§ Directions for this task
Rewrite the part of the items that opens with the line containing "Image resolution: width=1656" and runs through the end of the items, replacing "scrollbar" with "scroll bar" and changing nothing else. Give only those lines, and leave the pictures out.

________

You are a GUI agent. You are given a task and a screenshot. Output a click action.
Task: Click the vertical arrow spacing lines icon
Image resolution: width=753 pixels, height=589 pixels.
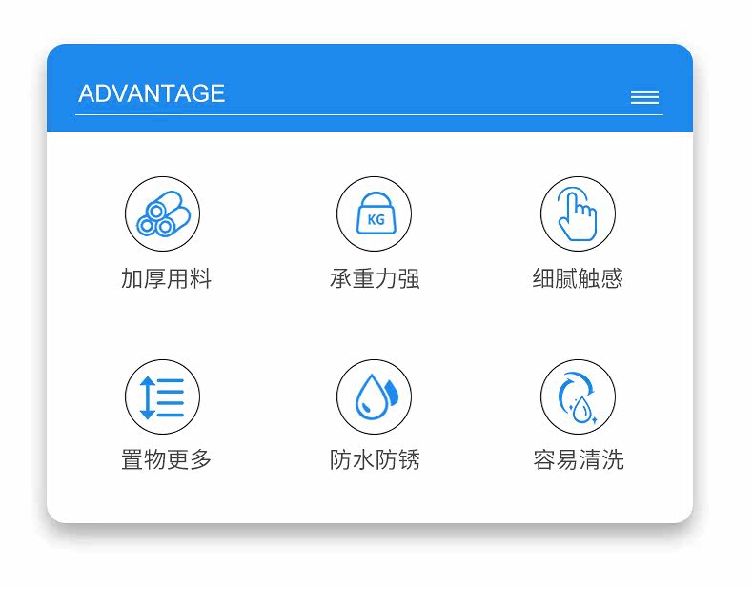163,397
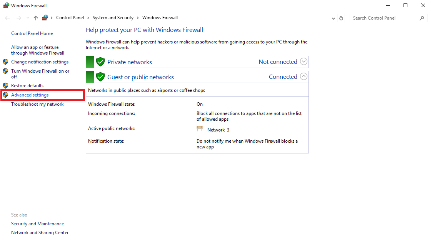Click the Network 3 bench icon
The image size is (432, 243).
coord(200,129)
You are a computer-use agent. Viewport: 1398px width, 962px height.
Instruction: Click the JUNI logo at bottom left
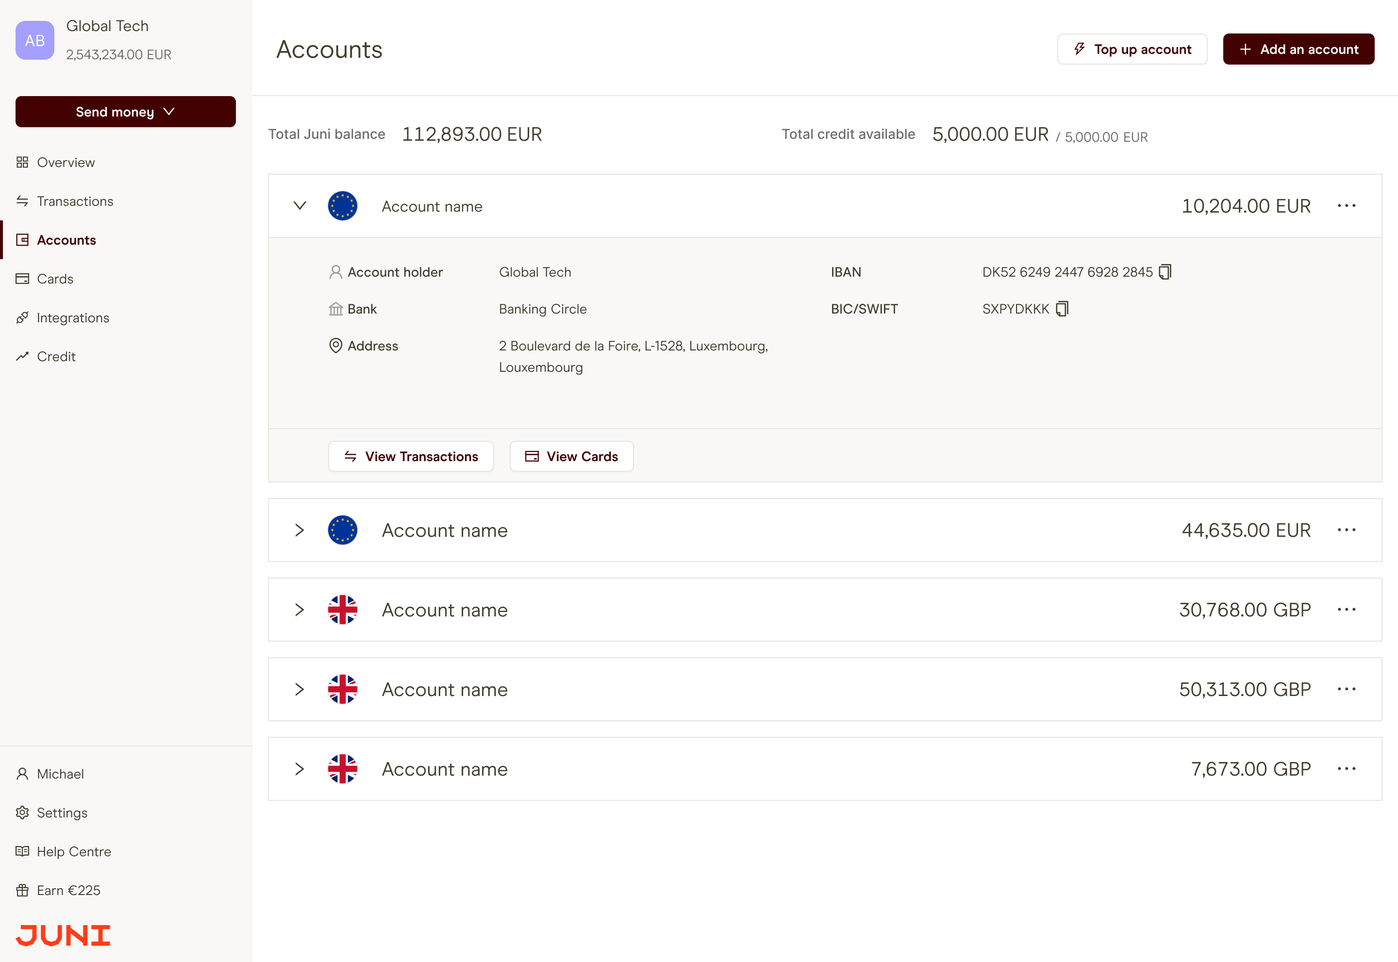click(62, 935)
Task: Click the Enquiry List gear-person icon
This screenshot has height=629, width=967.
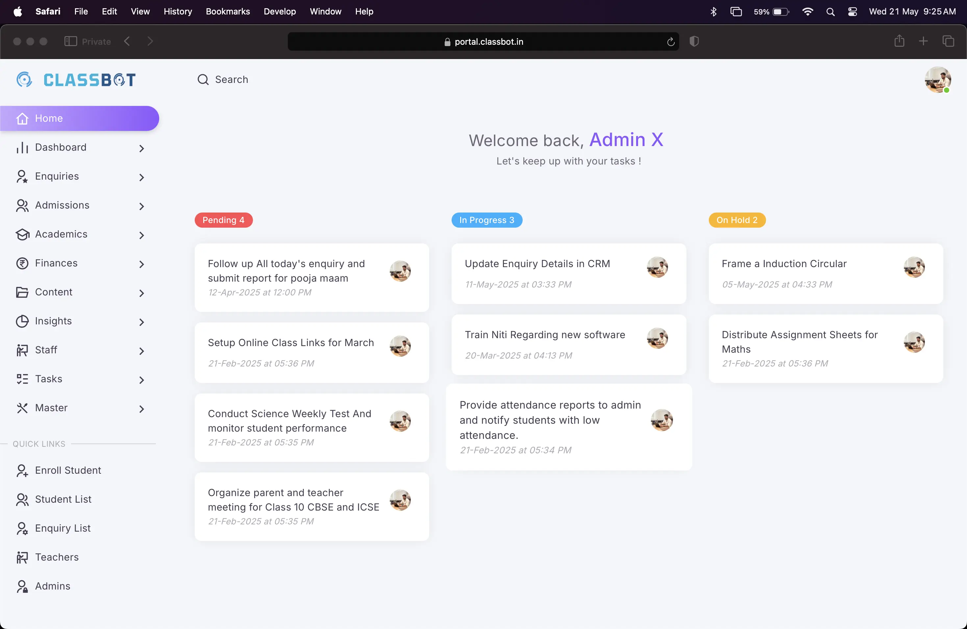Action: (22, 528)
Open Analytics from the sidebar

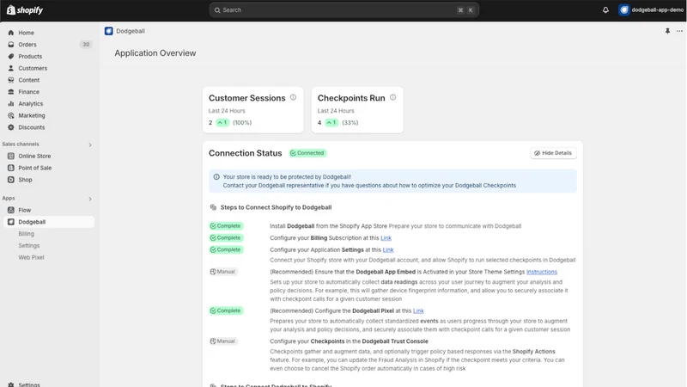tap(30, 103)
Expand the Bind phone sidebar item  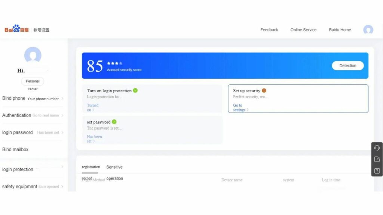tap(33, 99)
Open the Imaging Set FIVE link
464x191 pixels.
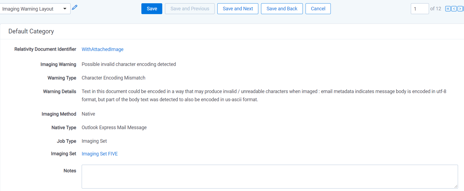point(100,154)
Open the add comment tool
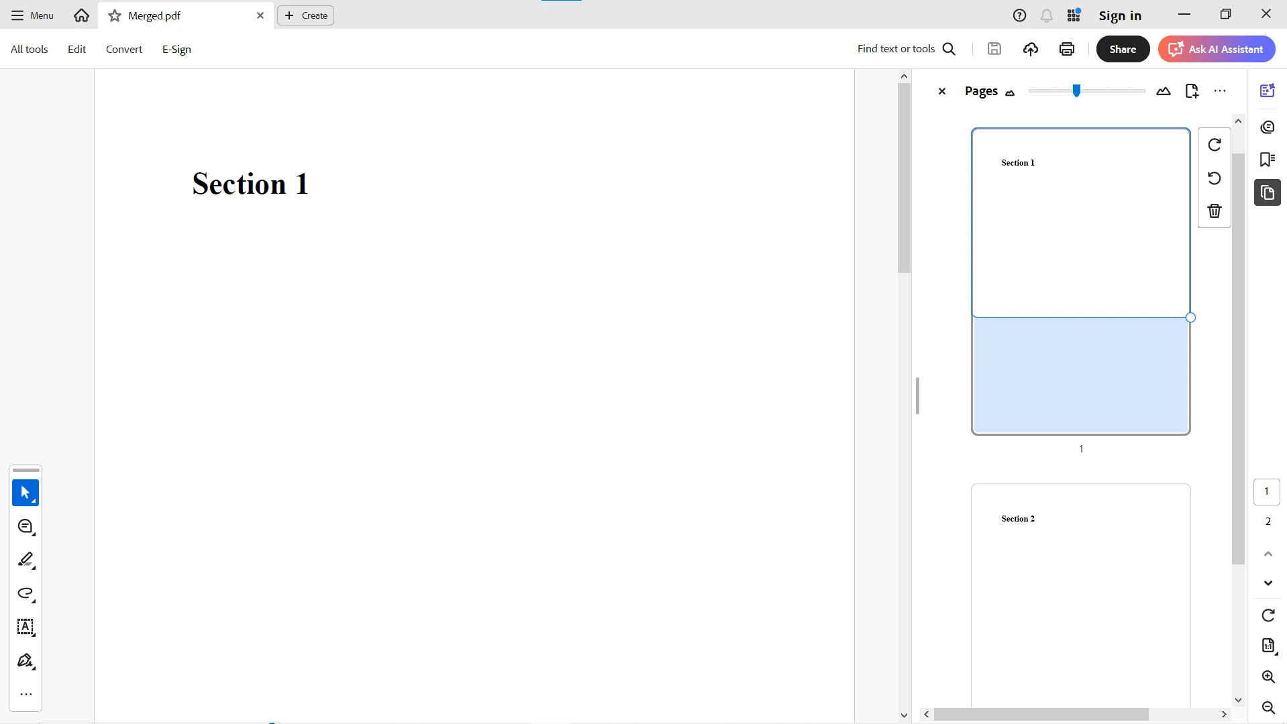The image size is (1287, 724). (25, 527)
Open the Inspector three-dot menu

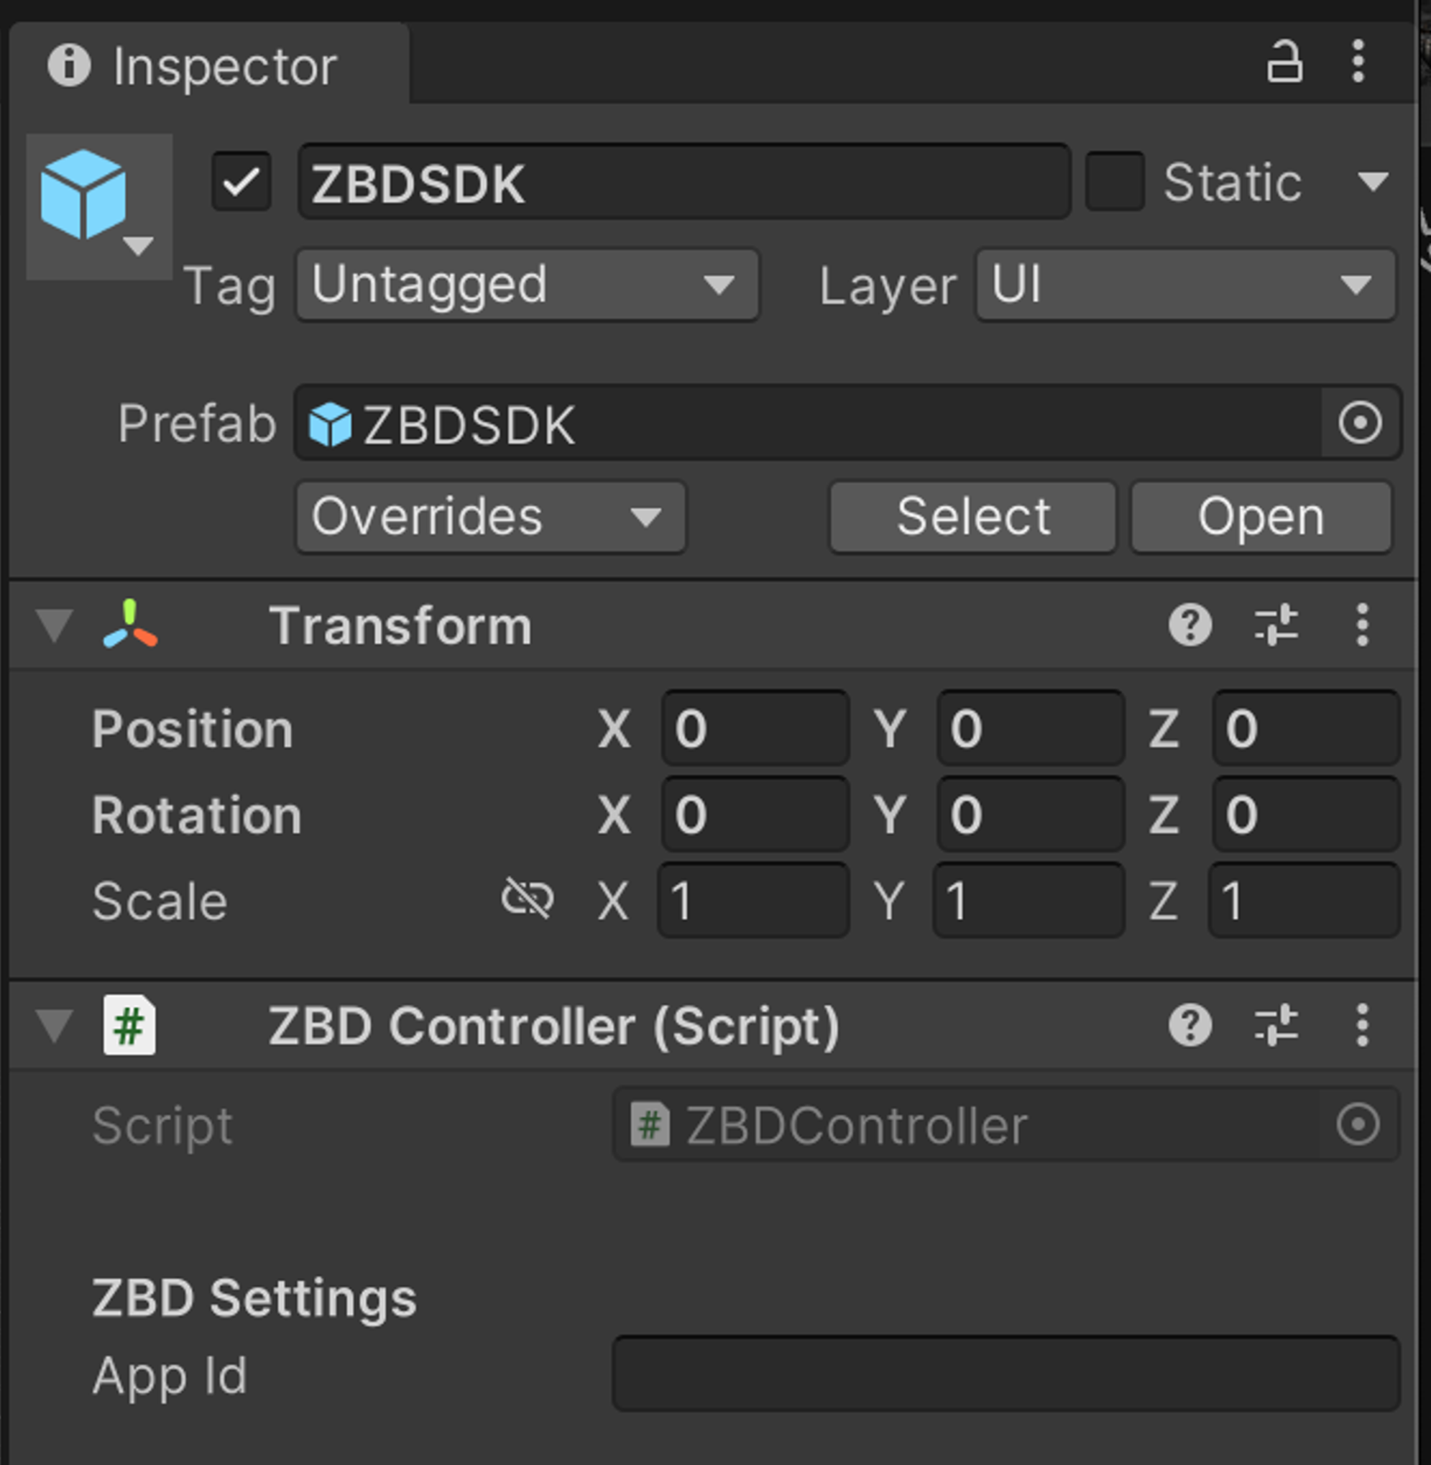[1357, 64]
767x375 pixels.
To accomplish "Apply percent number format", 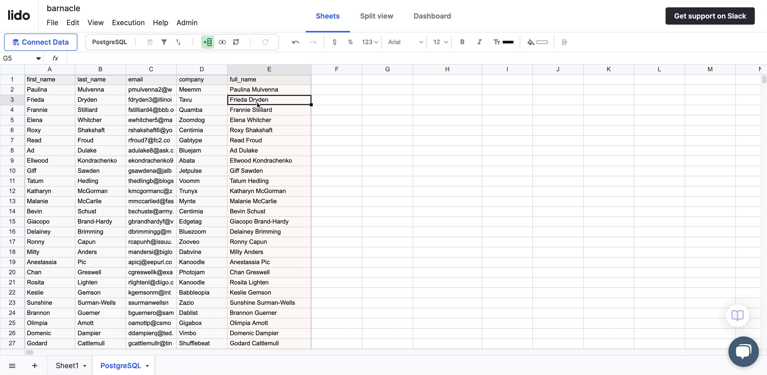I will click(350, 42).
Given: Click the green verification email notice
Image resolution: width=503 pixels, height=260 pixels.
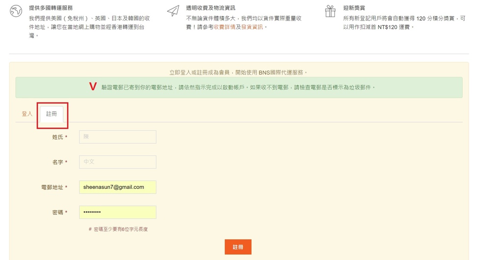Looking at the screenshot, I should [x=239, y=87].

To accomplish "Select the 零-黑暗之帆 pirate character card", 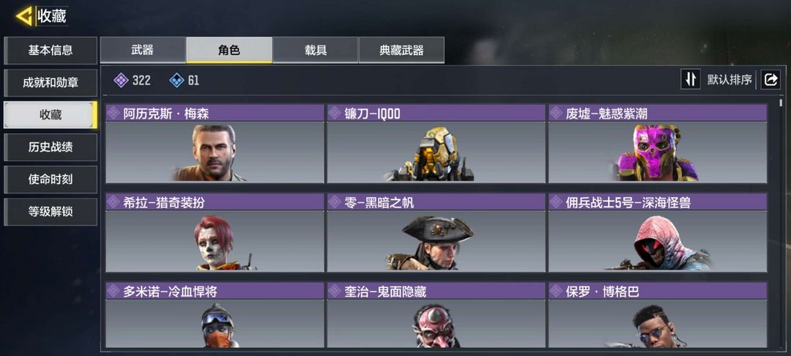I will point(436,232).
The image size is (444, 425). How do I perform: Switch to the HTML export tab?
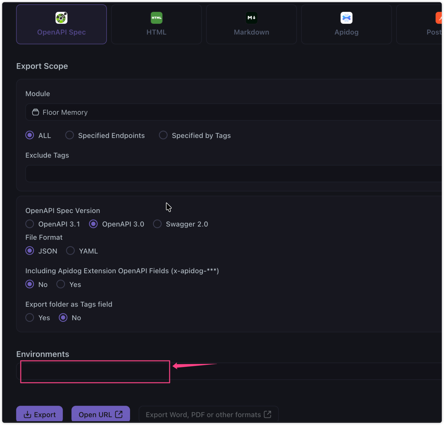pyautogui.click(x=156, y=24)
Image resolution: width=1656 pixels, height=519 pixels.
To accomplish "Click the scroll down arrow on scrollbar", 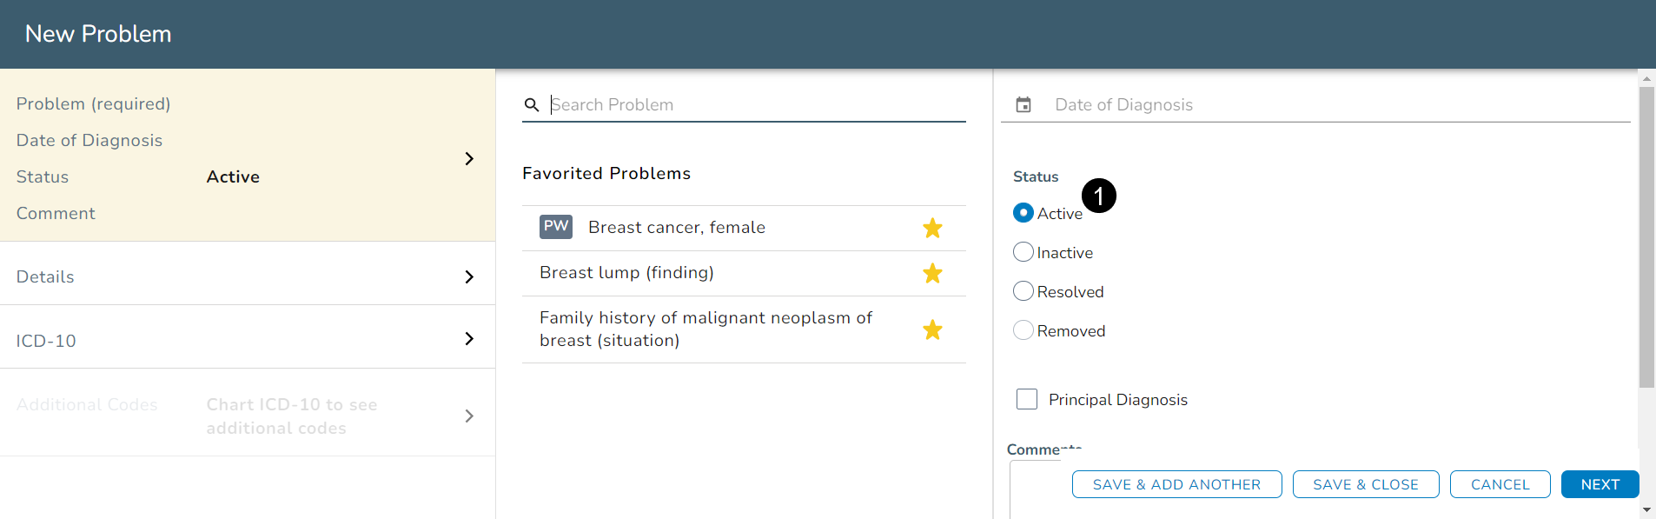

________

§ Right answer
Image resolution: width=1656 pixels, height=519 pixels.
To accomplish "Click the scroll down arrow on scroll bar", 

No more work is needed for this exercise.